▸ DESKRIPSI LATIHAN: Salin ulang tanpa perubahan bagian kutipan teks tentang NU mulai dari "Oleh A. Hasyim" sampai dengan "sekutu di Surabaya.".

▸ KUTIPAN TEKS:
+ + + +

Oleh A. Hasyim Muzadi
Deklarasi Kyoto
Nahdlatul Ulama (NU) sejak awal berdiri 1926 tidak terlepas dari problem-problem global, yang ketika itu setidaknya menghadapi dua tantangan besar, yaitu persoalan imperialisme dan paham keagamaan. Menghadapi tantangan imperialisme, NU membangun basis pertahanan di pesantren-pesantren yang ada di pedesaan.
Walhasil, banyak kader yang jadi pioner perjuangan kemerdekaan, termasuk Bung Tomo. Santri Hadratus Syaikh KH Hasyim Asy'ari dengan pekik "Allahu Akbar"-nya itu berhasil mengusir pasukan sekutu di Surabaya.
Dalam konteks keagamaan, NU membentuk Komite Hijaz yang mengutus KH A. Wahab Hasbullah dan Syaikh A. Ghonaim Al Amir untuk menyampaikan surat kepada penguasa negeri Hijaz dan Najed -sekarang kerajaan Saudi Arabiyah, yaitu Raja Abdul Azis Bin Abdurrahman As Su'ud.
Surat Komite Hijaz tersebut setidaknya meliputi empat hal; diberlakukan kebebasan bermazhab, diperbolehkan ziarah ke tempat-tempat bersejarah seperti tempat kelahiran Siti Fatimah dan bangunan Khaezuron dan lainnya, meminta diumumkan ke seluruh dunia mengenai tarif haji, dan meminta seluruh hukum yang berlaku di Hijaz agar dijadikan sebagai UU.
Komite Hijaz diterima dan langsung mendapat jawaban dari Raja Su'ud bahwa kerajaan tidak melarang semua amalan yang dilakukan jamaah haji di Baitul Haram, Makkah dari mazhab apa pun, termasuk berkunjung ke tempat-tempat ziarah.
NU dengan Komite Hijaz-nya merupakan satu-satunya ormas Islam di dunia yang berani mengoreksi kebijakan penguasa Arab agar memberikan ruang kebebasan dalam bermazhab di dalam Islam. Sebab, Makkah dan Madinah yang ada di kawasan tersebut merupakan kota suci bagi seluruh umat Islam di dunia, bukan hanya milik kelompok umat Islam yang berpaham Wahabi.

+ + + +

▸ SEGMEN DATA:
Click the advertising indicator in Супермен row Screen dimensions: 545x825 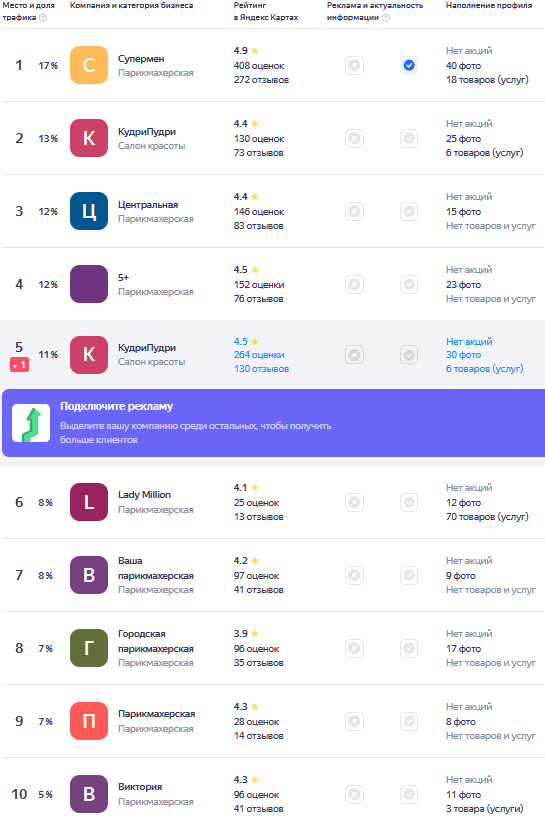(355, 65)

+ + + +

▸ JAWABAN LENGKAP:
Oleh A. Hasyim Muzadi
Deklarasi Kyoto
Nahdlatul Ulama (NU) sejak awal berdiri 1926 tidak terlepas dari problem-problem global, yang ketika itu setidaknya menghadapi dua tantangan besar, yaitu persoalan imperialisme dan paham keagamaan. Menghadapi tantangan imperialisme, NU membangun basis pertahanan di pesantren-pesantren yang ada di pedesaan.
Walhasil, banyak kader yang jadi pioner perjuangan kemerdekaan, termasuk Bung Tomo. Santri Hadratus Syaikh KH Hasyim Asy'ari dengan pekik "Allahu Akbar"-nya itu berhasil mengusir pasukan sekutu di Surabaya.